J.E. Peters and D.A. Isenberg

32.6.3Association of SS with Coeliac Disease

Several studies have found an increased incidence of coeliac disease in pSS. Fifteen percent of 34 pSS patients investigated prospectively had coeliac disease [72]. 4.5% of 111 Hungarian patients with pSS had coeliac disease, compared to 0.5% in the general population [73]. A UK cohort had a lower prevalence of coeliac disease at 0.9% [2]. Three of 141 pSS patients had coeliac disease in a Mexican study [74]. Luft et al. found that 6 of 50 (12%) patients with pSS had antibodies to tissue transglutaminase (TTG), with 5 of the 6 having histological evidence of coeliac disease [74]. This contrasts with a study by Roth et al. who found that only 2 of 77 patients with pSS had IgA antibodies to transglutaminase, and none had IgG antibodies [75]. A study of 334 patients with coeliac disease found that 3.3% of patients had SS, compared to 0.3% of controls [76].

32.7Conclusions

The key messages to emerge from this chapter include:

1. Although SS is principally a disease of the exocrine glands, it may can a variety of tissues beyond the exocrine glands and lead to significant cumulative co-morbidity.

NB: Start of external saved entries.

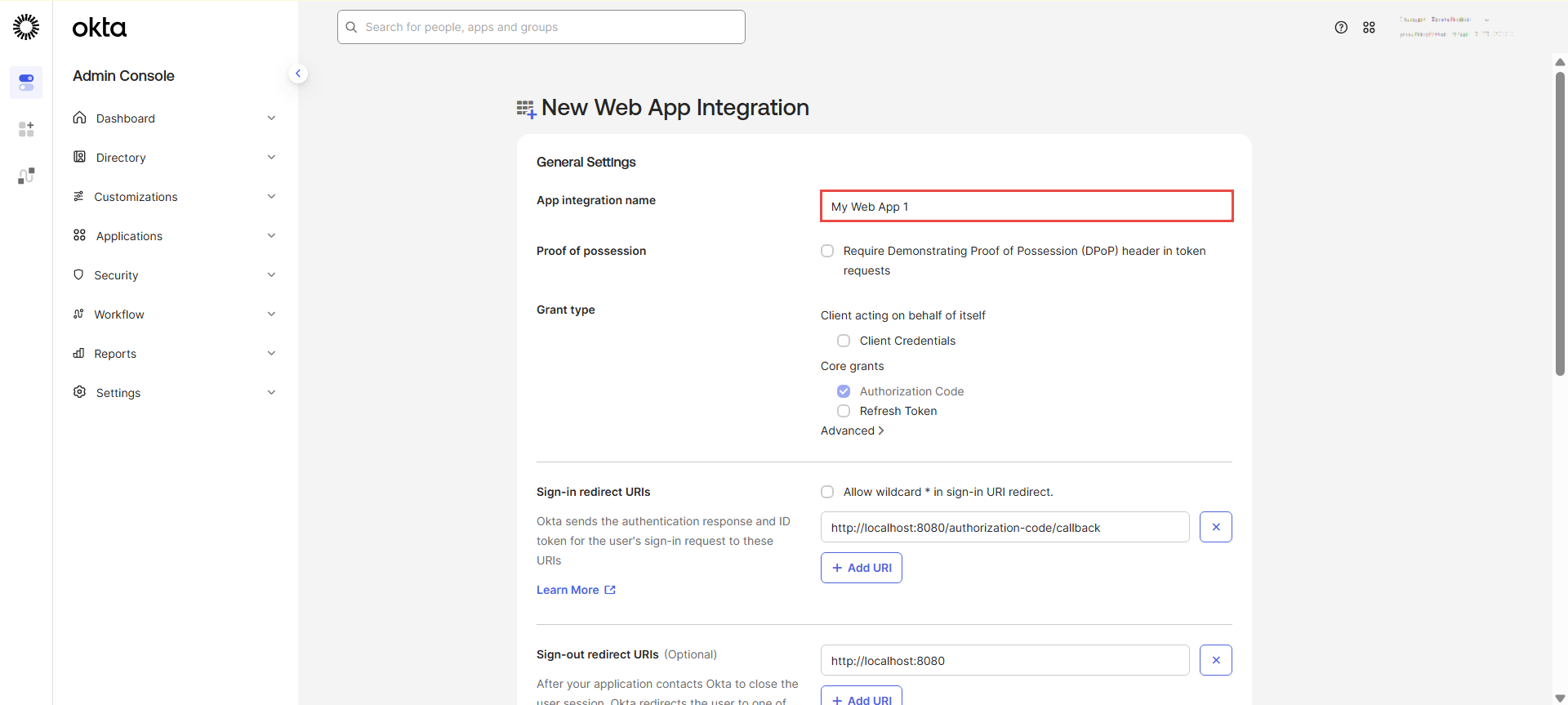Remove the sign-in redirect URI with X
The image size is (1568, 705).
1215,527
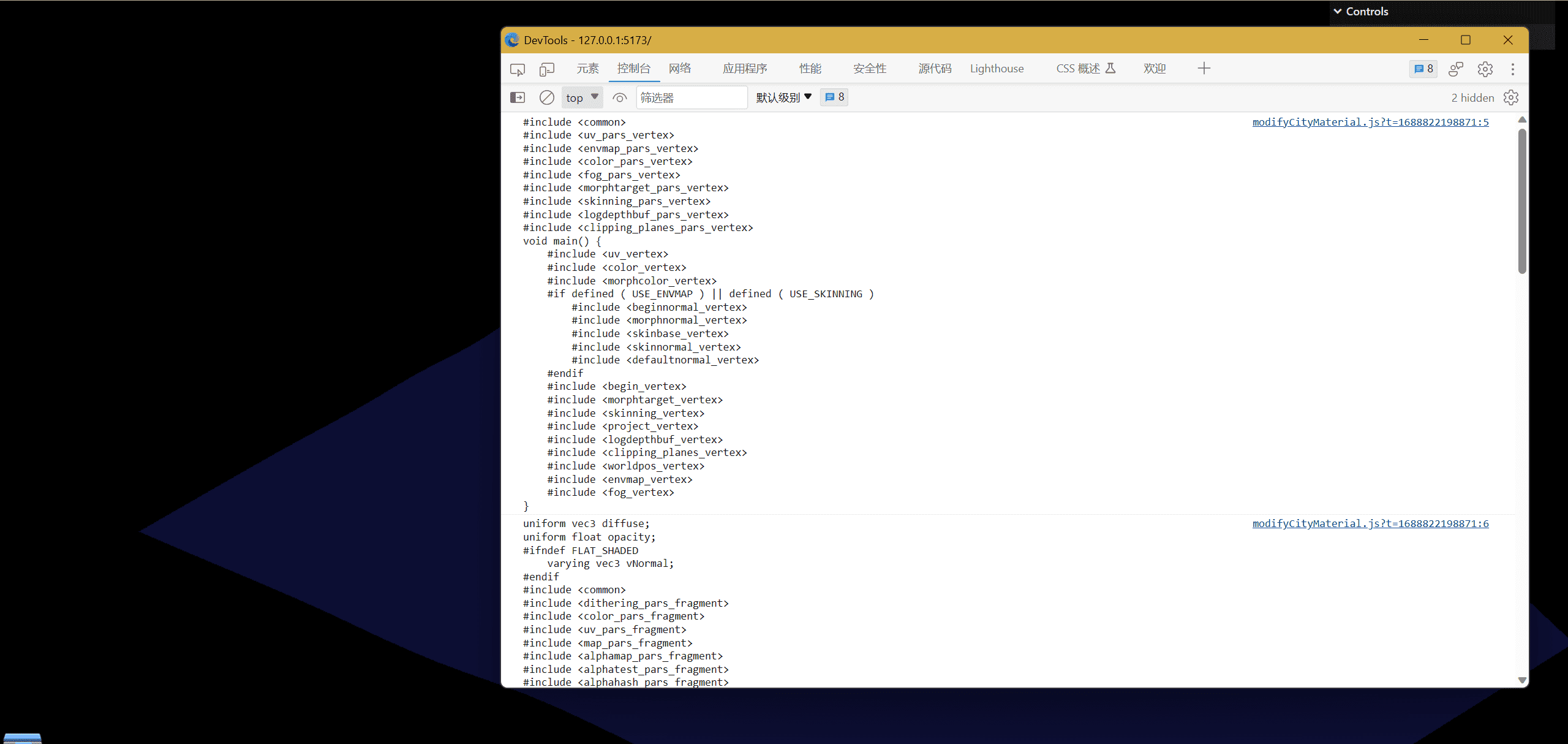Switch to 应用程序 tab
1568x744 pixels.
pos(743,68)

A wide range of clinical features have been linked to SS, and other autoimmune diseases frequently co-exist with this condition. Autoimmune hypothyroidism is the organ-specific autoimmune disease that is most commonly associated with SS, followed by autoimmune liver disease. Thus, making a diagnosis of SS is not the ‘end of the story’. Life-long follow-up is required, with vigilance for the development of extra-glandular manifestations, other autoimmune diseases, and lymphoma. In particular, anti-thyroid antibodies should be checked at diagnosis, and thyroid function measured regularly thereafter.

2. The terminology of ‘secondary’, ‘associated’ and ‘overlap’ SS needs clarification. 3. SS secondary to RA is milder than the primary form of the disease, with different genetic associations. SS accompanying SLE (SLE-SS) and primary SS are clinically, serologically, and genetically similar. Patients with SLE-SS tend to be older and have milder lupus than patients with SLE alone. Sicca symptoms are frequent in SSc, but are often due to pure glandular fibrosis. SS accompanying SLE and SSc may be better described as ‘associated’ than ‘secondary’. By contrast,

in RA ‘secondary SS’ is an accurate description.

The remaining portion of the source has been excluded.